Authorization For Release of Protected Health Information

At Wabash Memorial Hospital Association, we take your privacy seriously. HIPAA guidelines strictly prohibit us from disclosing or relating Protected Health Information (PHI) to non-providers without your permission. This includes spouses and children even if they are also Wabash members.

To prevent possible delays in your treatment or in servicing your medical claims, we encourage you to complete the authorization form. Please sign and return it to us promptly so your service or care will not be delayed. If you have not completed a form, please click on Authorization For Release of P H I 2013.pdf. After printing and completing the form, please mail it to Wabash Association, PO Box 1340, Decatur, IL 62525-1340.

Medical Management Services

American Health Holding (AHH) performs Medical Management services for Wabash including pre-certification of hospital admissions, chemotherapy and specialty drug therapy, MRI, PET and CT scans, high price injectibles and specialty prescription drugs, physical, occupational and speech therapy, home health care, durable medical equipment over $500 and outpatient mental health and substance abuse services. AHH health care professionals will evaluate requests for medical services and facilities according to national benchmarks, guidelines and criteria under the provisions of your Wabash benefit plan. AHH will determine the appropriateness, medical need and efficiency of requested services and direct providers and members toward the most cost-effective quality treatment available while continuing to monitor your care to assure quality and appropriateness of your overall treatment plan.

Newborn’s and Mother’s Health Protection Act of 1996

Under Federal law, group health plans and health insurance issuers offering group health insurance coverage generally may not restrict benefits for any hospital length of stay in connection with childbirth for the mother or newborn child to less than 48 hours following a vaginal delivery, or less than 96 hours following a delivery by Cesarean section. However, the plan, or issuer may pay for a shorter stay if the attending provider (e.g., your physician, nurse, midwife, or physician assistant), after consultation with the mother, discharges the mother or newborn earlier.

Also, under Federal law, plans and issuers may not set the level of benefits or out-of-pocket costs so that any later portion of the 48 hour (or 96 hour) stay is treated in a manner less favorable to the mother or newborn than any earlier portion of the stay.

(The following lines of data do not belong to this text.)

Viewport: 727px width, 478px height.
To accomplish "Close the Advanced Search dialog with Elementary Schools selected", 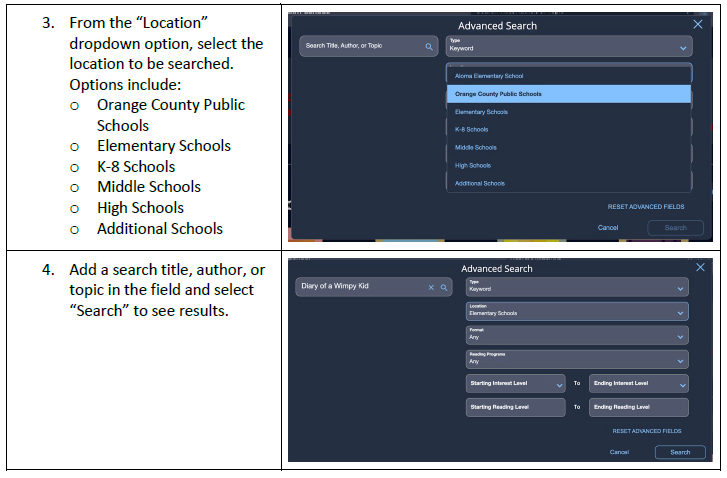I will tap(700, 267).
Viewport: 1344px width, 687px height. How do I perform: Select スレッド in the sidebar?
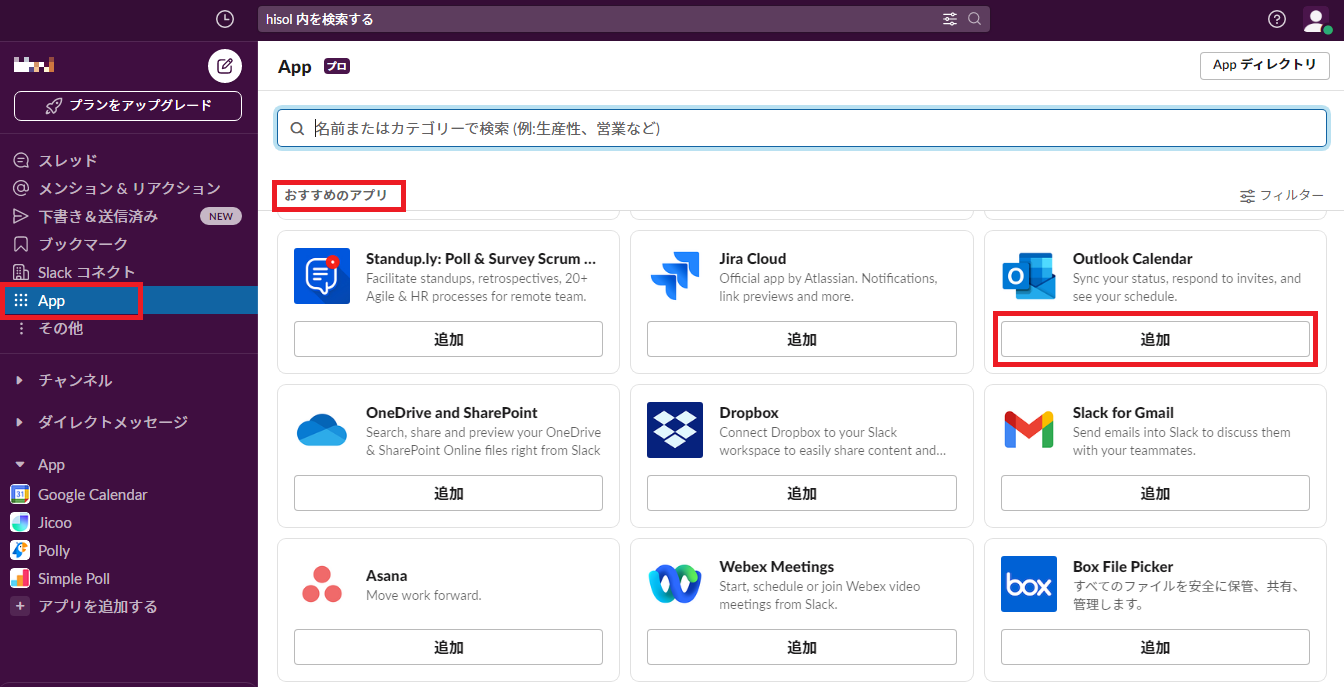coord(67,161)
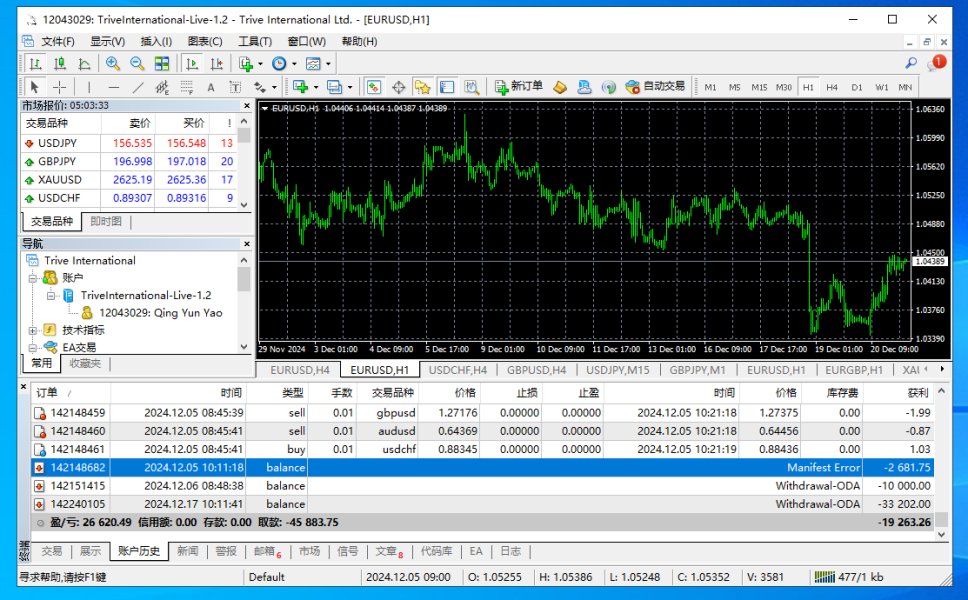Toggle the chart shift button
The height and width of the screenshot is (600, 968).
click(x=216, y=63)
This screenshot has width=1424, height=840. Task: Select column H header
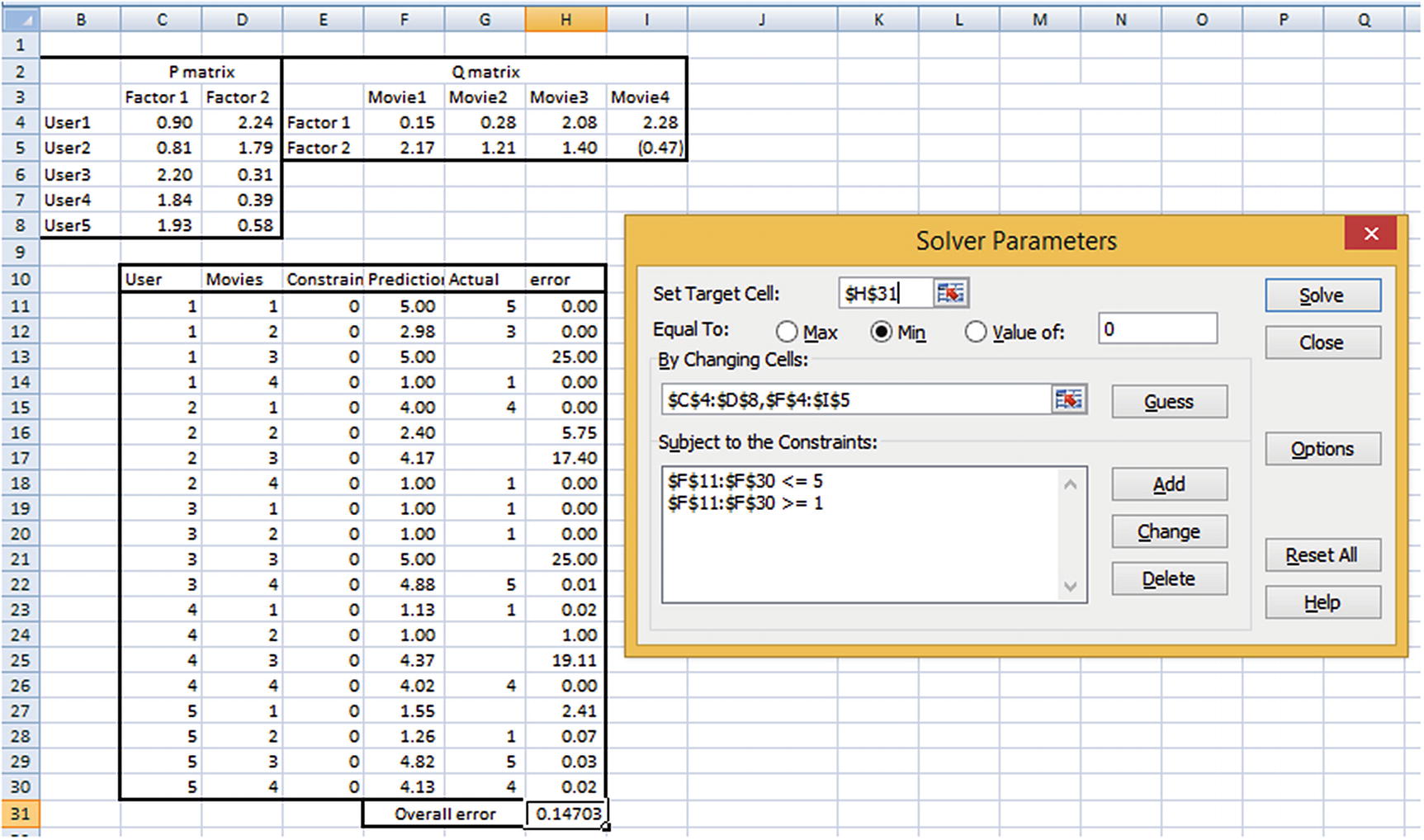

In addition, a plan or issuer may not, under Federal law, require that a physician or other health care provider obtain authorization for prescribing a length of stay of up to 48 hours (or 96 hours). However, to use certain providers or facilities, or to reduce your out-of-pocket costs, you may be required to obtain pre-certification. For information or precertification, contact your plan administrator.

Women’s Health and Cancer Rights Act of 1998

Under the Women’s Health and Cancer Rights Act, members eligible for medical / surgical benefits relating to mastectomies have coverage provided for reconstruction of the breast operated on, and/or surgery/reconstruction of the other breast, and/or prosthesis and treatment of physical complications at all stages of mastectomy.

Governing Law Notice

Many different laws apply to our Plan. Some additional provisions may apply to your situation because the law requires them. This can affect your rights and responsibilities even if the laws are not included or explained in this document. The principal law that applies is Title XVIII of the Social Security Act by the Center for Medicare and Medicaid Services (CMS). In addition, other Federal laws apply and, under certain circumstances, the laws of the State (s) in which you reside may apply.

Non-Discrimination Notice

When we make decisions about employment of staff, we do not discriminate based on a person’s race, disability, religion, sex, sexual orientation, health ethnicity, creed, age or national origin. All organizations that provide Medicare Managed Care Plans and Health Care Prepayment Plans, like Wabash Association, must obey Federal laws against discrimination, including Title VI of the Civil Rights Act of 1964, the Rehabilitation Act of 1973, the Age Discrimination Act of 1975, the Americans with Disabilities Act, all other laws that apply to organizations that receive Federal funding and any other laws and rules that apply for any other reason.